In 2013, the couple were awarded the Bledisloe Cup for outstanding services to horticulture. The cup, a near-likeness of the namesake cup for trans-Tasman rugby rivalry, was first presented by Lord Bledisloe in 1931.
Fay Gock died in Auckland just before Christmas, aged 85. She is survived by Joe and three daughters Jayne, Virginia and Raewyn.
Up until her death, she and Joe ran one of the few remaining market garden businesses still operating in Mangere. Where once hundreds of market gardens operated by New Zealand Chinese grew fresh produce, the Gocks’ carefully tended fields on the banks of the Pukaki Inlet are today entirely surrounded by housing subdivisions.
Market gardening wasn’t an easy job. Describing her early experience of married life, living in a barn on their Mangere land, she once told a reporter: “For many years, we were up to our noses in debt. It’s not just pansies and roses – even the roses have prickles.”
And it was never going to turn them into millionaires. “It’s not a job for making money – there never was big bucks in it,” Fay said. “Growing healthy food is a service to all mankind.”

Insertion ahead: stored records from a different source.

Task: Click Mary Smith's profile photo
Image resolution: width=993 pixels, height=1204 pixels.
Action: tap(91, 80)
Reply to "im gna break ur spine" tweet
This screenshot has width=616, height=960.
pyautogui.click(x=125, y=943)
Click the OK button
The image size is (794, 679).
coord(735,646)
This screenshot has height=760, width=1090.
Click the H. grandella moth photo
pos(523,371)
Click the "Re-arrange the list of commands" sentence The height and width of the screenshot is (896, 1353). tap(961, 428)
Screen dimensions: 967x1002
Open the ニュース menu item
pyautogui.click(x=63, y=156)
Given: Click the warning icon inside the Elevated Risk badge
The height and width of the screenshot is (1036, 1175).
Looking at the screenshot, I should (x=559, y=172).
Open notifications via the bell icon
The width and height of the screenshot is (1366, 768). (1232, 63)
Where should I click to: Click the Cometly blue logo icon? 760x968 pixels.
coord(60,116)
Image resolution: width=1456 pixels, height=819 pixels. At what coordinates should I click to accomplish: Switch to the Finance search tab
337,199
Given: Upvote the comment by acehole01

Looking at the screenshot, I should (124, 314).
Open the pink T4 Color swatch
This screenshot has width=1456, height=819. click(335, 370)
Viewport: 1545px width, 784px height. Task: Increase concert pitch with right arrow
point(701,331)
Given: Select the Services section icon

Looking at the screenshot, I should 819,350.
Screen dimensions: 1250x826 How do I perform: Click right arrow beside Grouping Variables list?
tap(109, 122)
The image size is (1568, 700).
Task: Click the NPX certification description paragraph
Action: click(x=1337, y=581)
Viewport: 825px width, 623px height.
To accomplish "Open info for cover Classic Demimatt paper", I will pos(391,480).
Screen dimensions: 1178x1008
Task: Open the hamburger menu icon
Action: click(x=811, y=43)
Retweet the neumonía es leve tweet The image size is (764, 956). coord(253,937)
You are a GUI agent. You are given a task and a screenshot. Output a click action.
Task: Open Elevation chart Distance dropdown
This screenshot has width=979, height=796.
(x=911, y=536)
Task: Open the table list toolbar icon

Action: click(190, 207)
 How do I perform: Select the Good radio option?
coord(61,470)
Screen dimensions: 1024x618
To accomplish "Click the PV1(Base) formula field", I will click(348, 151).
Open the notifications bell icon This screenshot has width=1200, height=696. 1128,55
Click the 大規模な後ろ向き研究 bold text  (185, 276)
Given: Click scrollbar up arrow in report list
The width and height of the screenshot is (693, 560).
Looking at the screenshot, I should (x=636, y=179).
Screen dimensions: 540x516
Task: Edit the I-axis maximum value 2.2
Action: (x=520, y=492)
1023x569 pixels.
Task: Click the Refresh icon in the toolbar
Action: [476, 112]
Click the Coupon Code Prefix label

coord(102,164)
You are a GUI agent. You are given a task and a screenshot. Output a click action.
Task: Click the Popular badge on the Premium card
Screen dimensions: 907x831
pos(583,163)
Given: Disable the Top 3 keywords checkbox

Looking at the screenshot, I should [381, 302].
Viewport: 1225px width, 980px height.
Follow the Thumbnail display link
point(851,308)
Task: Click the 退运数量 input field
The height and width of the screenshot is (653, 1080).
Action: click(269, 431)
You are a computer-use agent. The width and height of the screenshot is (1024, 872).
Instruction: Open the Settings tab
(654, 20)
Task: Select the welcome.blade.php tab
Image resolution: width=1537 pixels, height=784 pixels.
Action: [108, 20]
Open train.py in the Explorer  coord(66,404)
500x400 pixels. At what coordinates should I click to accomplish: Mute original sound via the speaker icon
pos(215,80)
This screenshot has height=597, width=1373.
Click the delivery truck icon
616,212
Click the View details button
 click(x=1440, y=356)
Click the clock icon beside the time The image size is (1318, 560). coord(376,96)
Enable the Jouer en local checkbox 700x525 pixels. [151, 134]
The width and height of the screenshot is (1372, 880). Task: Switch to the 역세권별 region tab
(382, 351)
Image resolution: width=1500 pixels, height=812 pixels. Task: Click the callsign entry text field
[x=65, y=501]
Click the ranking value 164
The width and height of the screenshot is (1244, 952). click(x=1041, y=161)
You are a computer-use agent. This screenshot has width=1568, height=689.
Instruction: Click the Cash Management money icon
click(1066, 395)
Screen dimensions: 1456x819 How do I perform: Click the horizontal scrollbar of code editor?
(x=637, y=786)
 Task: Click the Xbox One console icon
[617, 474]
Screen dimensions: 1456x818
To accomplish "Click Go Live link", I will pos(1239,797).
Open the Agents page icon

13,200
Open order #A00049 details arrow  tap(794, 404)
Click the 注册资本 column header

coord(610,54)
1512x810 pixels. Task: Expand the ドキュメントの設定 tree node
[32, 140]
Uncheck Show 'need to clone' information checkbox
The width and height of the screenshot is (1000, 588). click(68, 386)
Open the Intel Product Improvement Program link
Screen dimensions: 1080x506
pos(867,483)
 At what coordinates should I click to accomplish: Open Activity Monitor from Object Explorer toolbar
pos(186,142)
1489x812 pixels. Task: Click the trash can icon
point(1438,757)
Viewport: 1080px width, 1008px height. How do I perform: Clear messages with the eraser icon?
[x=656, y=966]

But it did turn the couple into film stars, at least in a minor way. In 2016, New Zealand director Felicity Morgan-Rhind of Diva Productions made a short documentary called How Mr and Mrs Gock Saved the Kumara.
Speaking after Fay’s death, Morgan-Rhind told Newsroom about the days the film crew spent with Fay and Joe Gock.
“Their resilience, intelligence and passion for the land, and each other, were truly impressive. Being in Fay’s company made me feel connected to a bigger, better world.
“Her lens on life was infectiously positive. She filled every frame with laughter and wisdom. It was a deep privilege to know her and share her story with the world.”